What is required:
Lines that include "heading" make up the answer; copy all of them from the data below.

Provided entries:
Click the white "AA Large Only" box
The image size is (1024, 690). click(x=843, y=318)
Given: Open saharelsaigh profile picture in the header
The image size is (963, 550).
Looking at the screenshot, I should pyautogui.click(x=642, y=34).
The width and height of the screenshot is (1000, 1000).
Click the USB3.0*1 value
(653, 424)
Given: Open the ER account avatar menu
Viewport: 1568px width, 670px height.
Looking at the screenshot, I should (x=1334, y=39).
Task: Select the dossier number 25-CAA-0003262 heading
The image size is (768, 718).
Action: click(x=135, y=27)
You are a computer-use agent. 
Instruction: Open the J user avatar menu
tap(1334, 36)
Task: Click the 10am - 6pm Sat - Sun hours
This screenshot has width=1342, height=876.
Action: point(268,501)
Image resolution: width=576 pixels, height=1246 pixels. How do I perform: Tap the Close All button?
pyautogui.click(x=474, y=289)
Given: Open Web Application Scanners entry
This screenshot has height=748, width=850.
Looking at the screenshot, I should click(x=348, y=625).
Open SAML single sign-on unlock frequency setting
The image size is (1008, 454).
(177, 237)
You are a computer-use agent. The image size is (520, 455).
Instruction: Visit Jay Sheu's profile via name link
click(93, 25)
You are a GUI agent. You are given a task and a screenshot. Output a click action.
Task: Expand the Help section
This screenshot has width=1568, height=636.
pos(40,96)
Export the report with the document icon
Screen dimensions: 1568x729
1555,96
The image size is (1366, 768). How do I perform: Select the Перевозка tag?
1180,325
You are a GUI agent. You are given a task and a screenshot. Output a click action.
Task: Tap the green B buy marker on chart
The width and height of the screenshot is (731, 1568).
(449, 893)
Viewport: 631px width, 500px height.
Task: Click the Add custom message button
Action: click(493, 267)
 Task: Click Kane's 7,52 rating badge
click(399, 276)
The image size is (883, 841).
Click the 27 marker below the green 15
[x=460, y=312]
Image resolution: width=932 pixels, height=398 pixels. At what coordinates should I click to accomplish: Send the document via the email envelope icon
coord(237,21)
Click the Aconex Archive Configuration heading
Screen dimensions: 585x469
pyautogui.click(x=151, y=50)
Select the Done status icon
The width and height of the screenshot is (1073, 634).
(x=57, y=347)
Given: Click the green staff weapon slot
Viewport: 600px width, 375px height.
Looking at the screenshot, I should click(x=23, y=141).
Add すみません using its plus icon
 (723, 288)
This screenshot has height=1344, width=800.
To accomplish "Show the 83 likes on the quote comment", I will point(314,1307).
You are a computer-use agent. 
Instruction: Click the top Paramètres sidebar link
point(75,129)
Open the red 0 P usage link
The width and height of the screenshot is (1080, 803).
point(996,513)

Answer to this exercise:
Task: Select the dossier number 25-CAA-0003262 heading
Click the Aconex Archive Configuration heading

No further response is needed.